Additional experiments were conducted in a self-designed batch reactor. The reactor was equipped with a hydrogen inlet by which the reaction pressure was adjusted. A heating jacket provided the necessary heat, while there was no cooling option. The hydrogen was dispersed into the liquid phase with a self-priming stirrer operated at 800 min−1. Liquid samples were taken after specific time intervals and analyzed offline using the Agilent 7890A GC as described above. A model mixture of 27.1 wt.% toluene, 31.2 wt.% xylene isomers, 35.3 wt.% 1, 2, 4-trimethylbenzene and 6.3 wt.% 1, 2, 4, 5-tetramethlybenzene was used as feed. For each experiment, 0.3 g catalyst with a particle size distribution of 20–63 μm was added to 70 g of feed.

All measurements were repeated whenever possible and statistically evaluated according to the student’s t-distribution, assuming a 95% confidence interval.

4  Results

4.1 Adjustment of Petrochemical Parameters

As shown in Fig. 5, several gasoline qualities were produced by HP bioliq® heavy gasoline with a fixed bed reactor to investigate how the petrochemical parameters can be adjusted. Fig. 5a shows the heavy gasoline stored at approx. 20°C (left) and 0°C (right). A representative product fraction after HP can be seen in Fig. 5b. Comparing Figs. 5a and 5b qualitatively shows the effect of HP the heavy gasoline. While the durene forms crystals in the heavy gasoline at 0°C there is nothing such observed after HP.

Figure 5: (a) bioliq® heavy gasoline, (b) product after HP with Pt/HZSM-5 (p = 50 bar, T = 270°C and WHSV = 1.39 h−1) and (c) bioliq® blend as discussed in the blending section, stored at temperatures as indicated in the respective image

For each experiment, a target temperature Ttarget for the catalyst bed was set. Due to the exothermic nature of the hydrogenation reaction, it was not possible to provide fully isothermal conditions. TFB,min and TFB,max are the minimum and maximum temperatures measured in the fixed bed and provided in the Appendix, if measured. As explained in the theoretical part on HP, cracking reactions lead to the formation of gaseous products, which reduces the yield of products in the boiling range of gasoline. The decision for a particular operating point is therefore not based solely on the maximum achievable quality of the product, but requires a comparison to the gasoline yield as defined by Eq. (4).

____

[TASKS FOR THIS EXERCISE]
1. Summarize the heavy gasoline excerpt in two sentences.
2. Return the part of the heavy gasoline excerpt that opens with the words containing "Additional experiments were" and closes with "95% confidence interval.".

[PROVIDED INFORMATION]
____

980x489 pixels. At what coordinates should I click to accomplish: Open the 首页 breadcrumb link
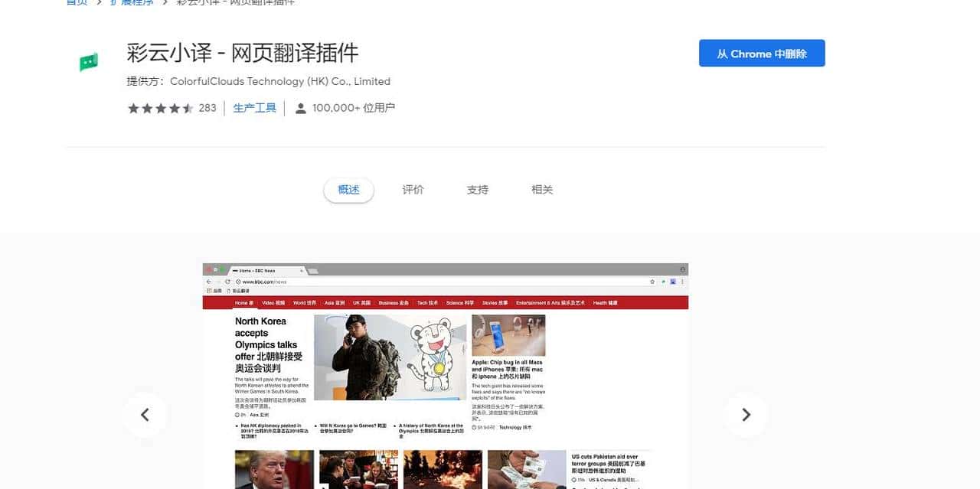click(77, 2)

____

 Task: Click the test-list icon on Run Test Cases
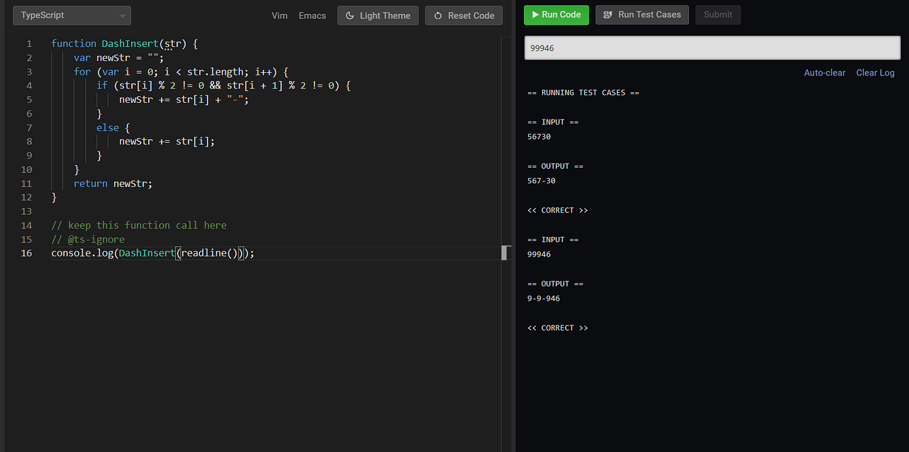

____

[SOLUTIONS TO EACH TASK]
1. Further experiments used a self-designed batch reactor with a hydrogen inlet for pressure, a heating jacket without cooling, and a self-priming stirrer at 800 min−1, with 0.3 g of catalyst added to 70 g of a toluene, xylene, trimethylbenzene and tetramethylbenzene feed and samples analyzed offline by GC. In the fixed-bed results, durene crystallized in bioliq® heavy gasoline at 0°C but no crystals were seen after HP, and because the exothermic reaction prevented isothermal conditions and cracking reduces gasoline-range yield, an operating point must be chosen by weighing product quality against gasoline yield.

2.
Additional experiments were conducted in a self-designed batch reactor. The reactor was equipped with a hydrogen inlet by which the reaction pressure was adjusted. A heating jacket provided the necessary heat, while there was no cooling option. The hydrogen was dispersed into the liquid phase with a self-priming stirrer operated at 800 min−1. Liquid samples were taken after specific time intervals and analyzed offline using the Agilent 7890A GC as described above. A model mixture of 27.1 wt.% toluene, 31.2 wt.% xylene isomers, 35.3 wt.% 1, 2, 4-trimethylbenzene and 6.3 wt.% 1, 2, 4, 5-tetramethlybenzene was used as feed. For each experiment, 0.3 g catalyst with a particle size distribution of 20–63 μm was added to 70 g of feed.

All measurements were repeated whenever possible and statistically evaluated according to the student’s t-distribution, assuming a 95% confidence interval.